-- BEGIN Stored rows --

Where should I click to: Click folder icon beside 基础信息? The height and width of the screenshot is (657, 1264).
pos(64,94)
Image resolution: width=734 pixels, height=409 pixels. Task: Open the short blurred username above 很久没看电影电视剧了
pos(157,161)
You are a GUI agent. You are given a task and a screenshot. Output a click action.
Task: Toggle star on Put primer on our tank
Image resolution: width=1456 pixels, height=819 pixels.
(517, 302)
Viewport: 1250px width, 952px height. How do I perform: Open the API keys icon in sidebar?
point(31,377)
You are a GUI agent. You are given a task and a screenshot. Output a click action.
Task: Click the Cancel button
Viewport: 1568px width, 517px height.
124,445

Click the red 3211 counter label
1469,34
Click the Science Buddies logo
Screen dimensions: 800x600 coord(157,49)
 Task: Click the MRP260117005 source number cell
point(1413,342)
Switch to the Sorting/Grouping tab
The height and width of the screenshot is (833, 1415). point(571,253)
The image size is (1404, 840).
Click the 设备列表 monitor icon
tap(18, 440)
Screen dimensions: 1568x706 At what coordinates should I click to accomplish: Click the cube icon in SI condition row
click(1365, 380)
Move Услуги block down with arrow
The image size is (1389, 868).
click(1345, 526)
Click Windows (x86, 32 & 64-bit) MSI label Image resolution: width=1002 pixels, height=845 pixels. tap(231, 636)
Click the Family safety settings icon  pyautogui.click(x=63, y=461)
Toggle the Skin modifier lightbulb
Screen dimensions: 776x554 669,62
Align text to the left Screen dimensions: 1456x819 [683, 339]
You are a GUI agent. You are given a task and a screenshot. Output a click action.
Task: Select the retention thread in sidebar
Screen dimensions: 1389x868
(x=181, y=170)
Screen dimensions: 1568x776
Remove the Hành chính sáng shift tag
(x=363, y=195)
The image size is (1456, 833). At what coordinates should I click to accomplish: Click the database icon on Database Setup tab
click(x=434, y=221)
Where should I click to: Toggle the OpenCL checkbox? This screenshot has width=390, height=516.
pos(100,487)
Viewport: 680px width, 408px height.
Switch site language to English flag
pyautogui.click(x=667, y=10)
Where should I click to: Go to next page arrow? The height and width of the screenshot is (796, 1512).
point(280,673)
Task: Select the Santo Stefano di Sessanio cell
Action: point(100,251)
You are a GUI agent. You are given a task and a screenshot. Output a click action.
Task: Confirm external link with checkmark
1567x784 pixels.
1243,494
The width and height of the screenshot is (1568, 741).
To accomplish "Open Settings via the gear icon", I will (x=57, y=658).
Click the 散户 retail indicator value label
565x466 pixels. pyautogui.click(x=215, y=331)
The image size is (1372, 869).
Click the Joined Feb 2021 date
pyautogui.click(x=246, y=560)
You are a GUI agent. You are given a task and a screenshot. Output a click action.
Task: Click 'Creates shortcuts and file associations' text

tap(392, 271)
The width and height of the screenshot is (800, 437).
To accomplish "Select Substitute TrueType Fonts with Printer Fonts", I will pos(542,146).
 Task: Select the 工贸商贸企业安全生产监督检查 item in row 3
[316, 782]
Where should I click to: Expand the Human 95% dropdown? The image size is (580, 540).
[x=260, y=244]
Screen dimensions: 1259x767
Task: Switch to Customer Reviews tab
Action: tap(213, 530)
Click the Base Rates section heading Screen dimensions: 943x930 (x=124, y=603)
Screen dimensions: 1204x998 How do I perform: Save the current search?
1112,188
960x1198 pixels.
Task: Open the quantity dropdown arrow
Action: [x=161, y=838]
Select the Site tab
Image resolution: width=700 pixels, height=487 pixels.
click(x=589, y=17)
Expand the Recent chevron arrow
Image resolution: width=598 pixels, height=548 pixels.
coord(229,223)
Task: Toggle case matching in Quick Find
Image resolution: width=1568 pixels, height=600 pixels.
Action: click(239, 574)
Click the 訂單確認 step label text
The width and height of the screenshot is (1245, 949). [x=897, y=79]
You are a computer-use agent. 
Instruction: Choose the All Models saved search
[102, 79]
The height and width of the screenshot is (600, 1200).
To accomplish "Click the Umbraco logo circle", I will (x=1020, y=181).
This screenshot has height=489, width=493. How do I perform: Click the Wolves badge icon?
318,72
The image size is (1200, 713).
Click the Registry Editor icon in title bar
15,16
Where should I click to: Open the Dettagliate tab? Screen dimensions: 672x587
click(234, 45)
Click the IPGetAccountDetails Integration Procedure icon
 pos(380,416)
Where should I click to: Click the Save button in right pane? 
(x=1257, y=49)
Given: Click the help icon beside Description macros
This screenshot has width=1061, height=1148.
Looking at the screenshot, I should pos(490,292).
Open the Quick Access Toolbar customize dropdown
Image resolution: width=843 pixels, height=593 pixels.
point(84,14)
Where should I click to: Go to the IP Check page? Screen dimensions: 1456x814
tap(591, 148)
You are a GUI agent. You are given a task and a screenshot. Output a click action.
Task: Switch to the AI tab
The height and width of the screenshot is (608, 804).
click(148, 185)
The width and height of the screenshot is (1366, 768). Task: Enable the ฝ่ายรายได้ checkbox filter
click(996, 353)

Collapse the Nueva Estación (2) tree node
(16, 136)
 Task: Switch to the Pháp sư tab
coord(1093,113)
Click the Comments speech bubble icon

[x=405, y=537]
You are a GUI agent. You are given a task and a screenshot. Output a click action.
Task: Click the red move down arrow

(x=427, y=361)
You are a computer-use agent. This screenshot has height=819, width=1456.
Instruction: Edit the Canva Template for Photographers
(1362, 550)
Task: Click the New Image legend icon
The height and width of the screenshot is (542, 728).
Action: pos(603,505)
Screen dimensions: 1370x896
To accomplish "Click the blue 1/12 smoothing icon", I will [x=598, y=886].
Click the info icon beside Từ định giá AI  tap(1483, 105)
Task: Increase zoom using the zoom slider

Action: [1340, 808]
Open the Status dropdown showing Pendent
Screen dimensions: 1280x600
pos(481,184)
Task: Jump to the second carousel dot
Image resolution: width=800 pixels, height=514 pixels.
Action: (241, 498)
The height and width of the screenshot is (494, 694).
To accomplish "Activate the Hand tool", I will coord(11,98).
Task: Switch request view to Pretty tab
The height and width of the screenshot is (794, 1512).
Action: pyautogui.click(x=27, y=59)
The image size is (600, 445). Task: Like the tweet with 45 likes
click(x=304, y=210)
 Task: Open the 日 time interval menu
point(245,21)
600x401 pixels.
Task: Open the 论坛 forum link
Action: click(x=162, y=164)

-- END Stored rows --

Copy the records verbatim, from the very first line through the line that contains "tap(18, 440)", with that line included.

(The answer):
Where should I click to: Click folder icon beside 基础信息? The height and width of the screenshot is (657, 1264).
pos(64,94)
Image resolution: width=734 pixels, height=409 pixels. Task: Open the short blurred username above 很久没看电影电视剧了
pos(157,161)
You are a GUI agent. You are given a task and a screenshot. Output a click action.
Task: Toggle star on Put primer on our tank
Image resolution: width=1456 pixels, height=819 pixels.
(517, 302)
Viewport: 1250px width, 952px height. How do I perform: Open the API keys icon in sidebar?
point(31,377)
You are a GUI agent. You are given a task and a screenshot. Output a click action.
Task: Click the Cancel button
Viewport: 1568px width, 517px height.
124,445

Click the red 3211 counter label
1469,34
Click the Science Buddies logo
Screen dimensions: 800x600 coord(157,49)
 Task: Click the MRP260117005 source number cell
point(1413,342)
Switch to the Sorting/Grouping tab
The height and width of the screenshot is (833, 1415). point(571,253)
The image size is (1404, 840).
Click the 设备列表 monitor icon
tap(18, 440)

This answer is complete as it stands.